* _Stored records_
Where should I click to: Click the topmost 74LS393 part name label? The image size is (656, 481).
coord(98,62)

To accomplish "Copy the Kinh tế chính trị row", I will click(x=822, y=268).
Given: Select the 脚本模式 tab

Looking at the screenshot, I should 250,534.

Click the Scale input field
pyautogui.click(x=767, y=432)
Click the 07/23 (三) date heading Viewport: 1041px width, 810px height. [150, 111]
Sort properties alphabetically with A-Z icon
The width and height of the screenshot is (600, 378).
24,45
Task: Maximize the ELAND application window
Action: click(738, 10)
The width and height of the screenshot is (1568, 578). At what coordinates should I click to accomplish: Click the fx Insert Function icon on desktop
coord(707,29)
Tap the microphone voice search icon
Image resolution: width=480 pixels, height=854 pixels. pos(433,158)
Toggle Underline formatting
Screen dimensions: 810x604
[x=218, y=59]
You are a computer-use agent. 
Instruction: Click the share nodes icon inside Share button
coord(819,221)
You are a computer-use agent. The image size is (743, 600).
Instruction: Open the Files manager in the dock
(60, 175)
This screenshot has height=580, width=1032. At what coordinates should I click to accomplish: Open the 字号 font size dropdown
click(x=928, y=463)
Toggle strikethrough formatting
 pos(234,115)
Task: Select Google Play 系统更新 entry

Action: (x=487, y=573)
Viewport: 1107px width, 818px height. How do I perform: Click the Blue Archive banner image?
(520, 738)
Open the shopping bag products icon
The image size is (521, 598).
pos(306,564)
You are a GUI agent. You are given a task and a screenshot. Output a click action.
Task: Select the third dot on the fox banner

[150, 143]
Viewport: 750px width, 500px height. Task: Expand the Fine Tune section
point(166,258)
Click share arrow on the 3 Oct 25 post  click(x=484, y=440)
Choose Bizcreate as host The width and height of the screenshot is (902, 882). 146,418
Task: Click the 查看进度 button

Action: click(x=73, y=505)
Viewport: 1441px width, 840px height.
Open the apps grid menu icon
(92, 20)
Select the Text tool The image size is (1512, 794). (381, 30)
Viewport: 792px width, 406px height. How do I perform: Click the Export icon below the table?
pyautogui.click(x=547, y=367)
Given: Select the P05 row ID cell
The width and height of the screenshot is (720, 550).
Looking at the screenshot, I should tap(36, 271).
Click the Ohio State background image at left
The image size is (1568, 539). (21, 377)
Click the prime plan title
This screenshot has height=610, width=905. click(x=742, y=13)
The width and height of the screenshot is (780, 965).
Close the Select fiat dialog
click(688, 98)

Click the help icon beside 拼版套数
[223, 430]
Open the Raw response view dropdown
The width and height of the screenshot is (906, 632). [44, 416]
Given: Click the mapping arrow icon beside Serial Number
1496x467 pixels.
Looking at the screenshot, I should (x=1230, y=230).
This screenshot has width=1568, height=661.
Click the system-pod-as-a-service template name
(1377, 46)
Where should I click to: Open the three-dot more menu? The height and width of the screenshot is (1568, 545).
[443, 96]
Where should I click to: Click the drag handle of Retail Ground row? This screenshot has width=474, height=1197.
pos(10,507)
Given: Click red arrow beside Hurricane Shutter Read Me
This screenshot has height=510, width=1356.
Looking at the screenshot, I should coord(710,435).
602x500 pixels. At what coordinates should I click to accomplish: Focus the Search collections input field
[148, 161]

* _WORK INSTRUCTION_
The answer should consist of every line above in which "agent" appears.

* _RESPONSE_
You are a computer-use agent. 
You are a computer-use agent. The image size is (743, 600).
You are a GUI agent. You are given a task and a screenshot. Output a click action.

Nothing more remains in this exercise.